先ほどの言葉はどうやら嘘ではないらしく、南々瀬ちゃんの旦那がこの男だと知った以上、余計な手出しをすることは避けたらしい。
まあ、賢明な判断だと思う。
そこで自分の感情を貫こうとする馬鹿だったら、遠慮なく俺らはそれなりの対処をするところだったけど。
「おかえりー。待ちくたびれて先に入っちゃった」
「子どもか」
手早く着替えを終えてもどったというのに、既に海の中にいるいくみ。
さっきまで着ていたパーカーを脱いで、惜しみなく肌を晒している姿にヤキモキしなくはない。

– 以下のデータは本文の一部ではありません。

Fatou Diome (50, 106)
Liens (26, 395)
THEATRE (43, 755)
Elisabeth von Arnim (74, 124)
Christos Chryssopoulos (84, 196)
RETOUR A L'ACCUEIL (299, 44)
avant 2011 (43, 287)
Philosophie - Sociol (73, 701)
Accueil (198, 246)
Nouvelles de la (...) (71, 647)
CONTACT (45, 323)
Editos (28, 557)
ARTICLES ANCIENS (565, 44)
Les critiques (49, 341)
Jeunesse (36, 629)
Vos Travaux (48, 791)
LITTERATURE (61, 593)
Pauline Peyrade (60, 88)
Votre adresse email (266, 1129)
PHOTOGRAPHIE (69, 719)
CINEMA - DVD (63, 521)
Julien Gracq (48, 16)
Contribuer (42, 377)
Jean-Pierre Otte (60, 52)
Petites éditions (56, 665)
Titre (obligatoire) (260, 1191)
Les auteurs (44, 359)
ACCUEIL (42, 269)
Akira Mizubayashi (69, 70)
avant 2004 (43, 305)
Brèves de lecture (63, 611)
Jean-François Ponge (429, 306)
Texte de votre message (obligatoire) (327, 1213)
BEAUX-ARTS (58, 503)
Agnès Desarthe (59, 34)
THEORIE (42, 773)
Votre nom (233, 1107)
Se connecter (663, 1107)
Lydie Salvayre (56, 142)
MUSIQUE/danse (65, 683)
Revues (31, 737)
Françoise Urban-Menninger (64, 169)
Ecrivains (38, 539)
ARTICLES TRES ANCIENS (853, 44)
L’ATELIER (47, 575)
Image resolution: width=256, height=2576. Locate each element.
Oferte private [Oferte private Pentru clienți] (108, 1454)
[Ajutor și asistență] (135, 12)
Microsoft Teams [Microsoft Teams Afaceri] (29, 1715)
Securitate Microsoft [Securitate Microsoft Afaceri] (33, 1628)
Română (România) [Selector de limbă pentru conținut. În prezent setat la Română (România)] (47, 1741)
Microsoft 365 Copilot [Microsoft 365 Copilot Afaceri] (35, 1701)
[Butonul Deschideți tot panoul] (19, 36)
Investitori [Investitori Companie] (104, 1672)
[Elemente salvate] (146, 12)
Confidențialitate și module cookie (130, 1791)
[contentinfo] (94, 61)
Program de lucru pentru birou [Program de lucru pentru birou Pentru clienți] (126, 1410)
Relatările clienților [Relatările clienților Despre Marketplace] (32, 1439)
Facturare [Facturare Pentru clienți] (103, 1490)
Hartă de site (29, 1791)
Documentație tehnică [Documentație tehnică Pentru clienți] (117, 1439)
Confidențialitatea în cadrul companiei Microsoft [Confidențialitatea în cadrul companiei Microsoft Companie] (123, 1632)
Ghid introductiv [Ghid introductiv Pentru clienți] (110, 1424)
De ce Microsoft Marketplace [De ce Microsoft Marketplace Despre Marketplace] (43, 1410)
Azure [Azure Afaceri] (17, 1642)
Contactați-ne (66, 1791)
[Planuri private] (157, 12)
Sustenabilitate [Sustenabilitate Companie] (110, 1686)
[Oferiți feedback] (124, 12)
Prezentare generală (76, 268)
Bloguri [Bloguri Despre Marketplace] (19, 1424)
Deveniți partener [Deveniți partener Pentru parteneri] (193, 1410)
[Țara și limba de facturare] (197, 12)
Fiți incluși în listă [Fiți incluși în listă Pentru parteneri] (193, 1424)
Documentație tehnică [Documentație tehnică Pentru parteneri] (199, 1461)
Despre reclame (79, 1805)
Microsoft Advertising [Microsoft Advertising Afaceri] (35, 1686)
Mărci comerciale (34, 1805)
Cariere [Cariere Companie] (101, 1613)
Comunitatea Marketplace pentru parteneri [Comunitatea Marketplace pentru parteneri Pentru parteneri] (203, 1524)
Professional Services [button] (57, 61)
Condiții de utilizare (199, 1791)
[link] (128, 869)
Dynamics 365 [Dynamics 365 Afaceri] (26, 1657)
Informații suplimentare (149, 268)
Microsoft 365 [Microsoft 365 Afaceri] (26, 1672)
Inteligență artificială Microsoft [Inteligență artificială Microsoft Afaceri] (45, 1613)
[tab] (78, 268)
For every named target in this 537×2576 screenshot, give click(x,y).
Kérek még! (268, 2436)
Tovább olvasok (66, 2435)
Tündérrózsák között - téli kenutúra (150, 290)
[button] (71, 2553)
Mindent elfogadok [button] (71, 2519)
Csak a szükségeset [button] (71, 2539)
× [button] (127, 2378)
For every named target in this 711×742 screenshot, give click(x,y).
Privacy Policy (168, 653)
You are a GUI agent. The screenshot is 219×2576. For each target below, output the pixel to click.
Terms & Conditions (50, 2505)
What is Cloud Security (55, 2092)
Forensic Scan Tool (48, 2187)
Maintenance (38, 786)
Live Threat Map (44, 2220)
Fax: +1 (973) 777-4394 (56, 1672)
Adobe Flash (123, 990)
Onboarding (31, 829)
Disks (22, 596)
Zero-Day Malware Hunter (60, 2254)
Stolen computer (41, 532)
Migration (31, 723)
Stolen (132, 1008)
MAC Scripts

……これでコイツらの中の誰かがいくみを好きだったら、もやもやするんだろうな。
そう考えたら、それでも穏やかにしているいつみは結構我慢強いと思う。
まあ、あの感じから察するに今夜彼女は離してもらえないと思うけど。
「夕帆。ちょっとこっち」
「ん?」
俺の腕を、くっと引っ張るいくみ。
その手には濡れないようにしながら持っているスマホがあって、何をするのかと思えば。
「思い出作り」
ふわっと微笑んだいくみが、内カメラで動画の撮影を開始する。
……別に写真も動画も好きじゃねえけど、いくみに撮られて悪い気はしねえよな。
嬉しそうな姿を見たら、女ふたりで遠くに外泊しようとしたことも怒るに怒れない。
いくみ姉と呼び続けていたあの頃も、俺はずっと。